• [Supplied material]
============

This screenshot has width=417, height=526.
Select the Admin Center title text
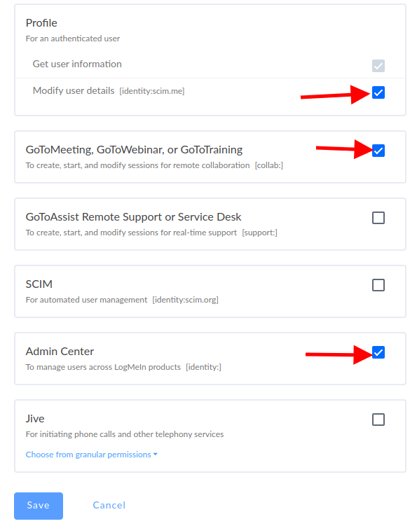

============

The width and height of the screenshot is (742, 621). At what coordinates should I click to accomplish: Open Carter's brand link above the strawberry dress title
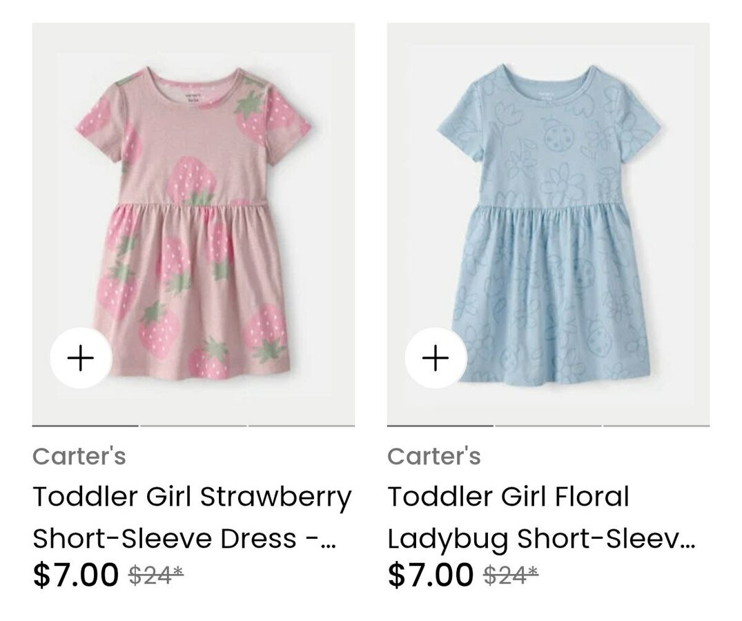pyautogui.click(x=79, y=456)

============

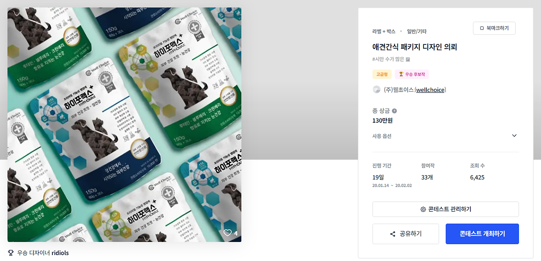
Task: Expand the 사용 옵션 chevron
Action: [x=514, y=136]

============

• [Assignment] From the listing above, output exactly the run of lines that starts with the line containing "This screenshot has width=417, height=526." and ends with the line containing "Select the Admin Center title text".

• [Response area]
This screenshot has width=417, height=526.
Select the Admin Center title text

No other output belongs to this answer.